Wie ermittelt das Nachlassgericht die Erben?

Das Nachlassgericht lädt zur Testamentseröffnung nur diejenige Person, von deren Existenz und Erreichbarkeit es Kenntnis hat. Der Rechtspfleger ist nicht verpflichtet, von Amtswegen Ermittlungen anzustellen, welche Personen im Übrigen als gesetzliche Erben in Betracht kommen oder irgendwelche Rechte am Nachlass haben könnten. Aus personellen Gründen verzichten viele Nachlassgerichte auf eine förmliche Testamentseröffnung und übersenden den Beteiligten nach der internen Testamentseröffnung eine Abschrift des Testaments und des Protokolls der Testamentseröffnung.

Es bleibt jedem Erben überlassen, einen Erbschein zu beantragen oder vermeintliche Rechte am Nachlass gerichtlich geltend zu machen.

Gut zu wissen:

Fand bei dem Nachlassgericht eine Testamentseröffnung statt, kann jeder, der ein rechtliches Interesse an der Einsicht glaubhaft macht, das Testament einsehen. Ein rechtliches Interesse ist dann begründet, wenn der Antragsteller darauf angewiesen ist, von dem Inhalt der letztwilligen Verfügung Kenntnis zu nehmen, um eigene Rechte am Nachlass geltend zu machen.

Warum ist die Testamentseröffnung beim Nachlassgericht so wichtig?

Wurde ein Testament im Rahmen einer offiziellen Testamentseröffnung beim Nachlassgericht eröffnet und den Beteiligten zur Kenntnis gebracht, beginnt für jeden gesetzlichen Erben die Frist zu laufen, innerhalb der er die Erbschaft ausschlagen kann. Will ein Erbe die Erbschaft nicht annehmen und aus persönlichen oder wirtschaftlichen Gründen ausschlagen, muss er innerhalb von sechs Wochen gegenüber dem Rechtspfleger am Nachlassgericht erklären, die Erbschaft auszuschlagen. Alternativ kann er die Ausschlagung auch bei einem Notar beurkunden, der von Amts wegen das Nachlassgericht über die Ausschlagung informiert.

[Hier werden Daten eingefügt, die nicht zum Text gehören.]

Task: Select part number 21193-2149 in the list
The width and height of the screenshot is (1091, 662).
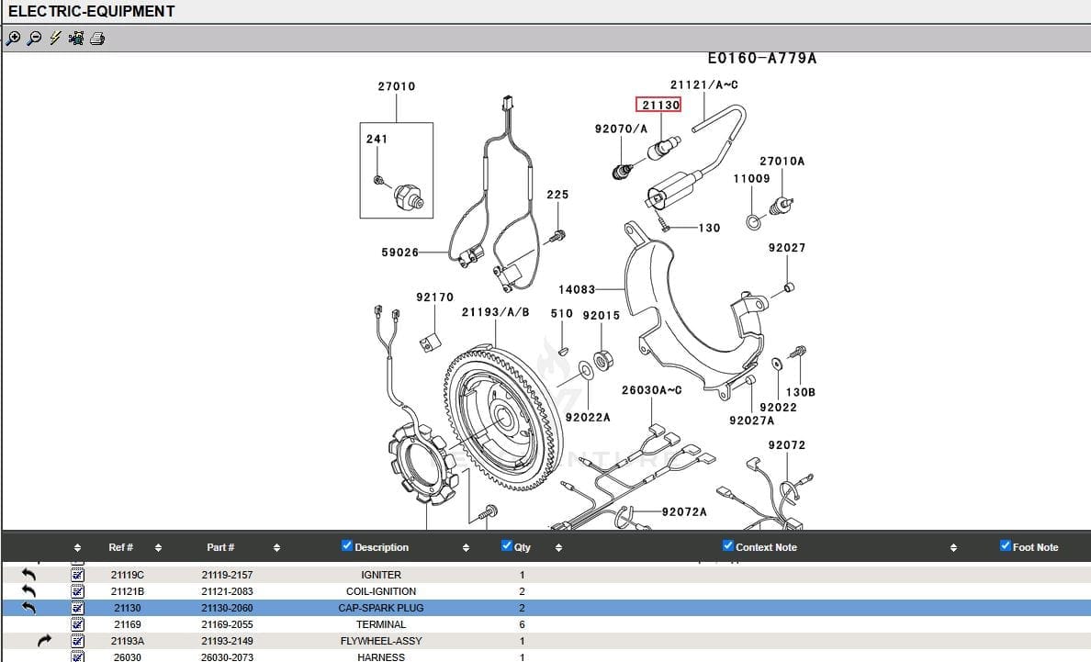Action: coord(227,641)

Eröffnung von gemeinschaftlichen Testamenten und Erbverträgen

Haben Ehepartner ein gemeinschaftliches Testament errichtet, soll nur der letzte Wille der verstorbenen Person bekannt werden. Deshalb bestimmt § 349 FamFG, dass Verfügungen des überlebenden Ehegatten oder Lebenspartners nicht bekannt gegeben werden dürfen, soweit sie sich trennen lassen. Ist eine Trennung nicht möglich, dürfen gemeinschaftliche Testamente in ihrem gesamten Inhalt durch eine Testamentseröffnung verkündet werden. Befindet sich das gemeinschaftliche Testament in amtlicher Verwahrung, ist von der Verfügung des verstorbenen Ehegatten oder Lebenspartners eine beglaubigte Abschrift anzufertigen. Dann ist das Testament wieder zu verschließen und erneut in amtliche Verwahrung zu übergeben. Bei Erbverträgen ist gleichermaßen zu verfahren.

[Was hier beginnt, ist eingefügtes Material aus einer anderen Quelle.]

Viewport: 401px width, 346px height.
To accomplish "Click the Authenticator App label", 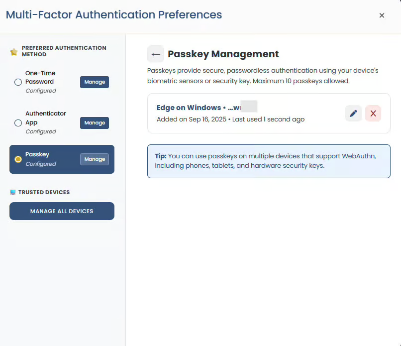I will click(x=45, y=118).
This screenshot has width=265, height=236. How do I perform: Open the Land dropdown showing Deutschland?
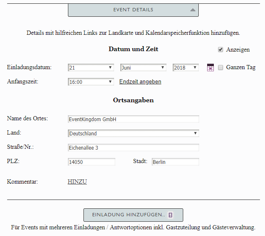tap(133, 134)
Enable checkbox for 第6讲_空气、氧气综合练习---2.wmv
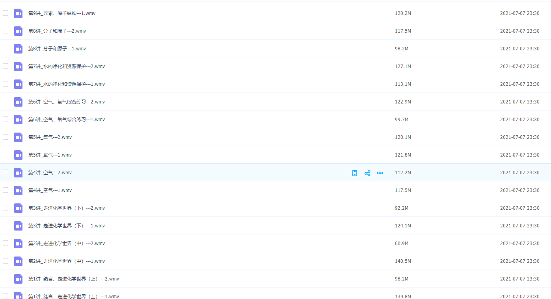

Testamentseröffnung spätestens nach 30 Jahren

Befindet sich ein Testament, ein gemeinschaftliches Testament oder ein Erbvertrag seit mehr als 30 Jahren in amtlicher Verwahrung, soll das Nachlassgericht in einem ersten Schritt von Amts wegen ermitteln, ob der Erblasser noch lebt. Kann nicht festgestellt werden, ob der Erblasser noch lebt, ist eine Testamentseröffnung von Todes wegen einzuleiten. Mit der Testamentseröffnung läuft das übliche Verfahren. Eventuelle Erben erfahren also spätestens nach 30 Jahren von ihrer Erbeinsetzung.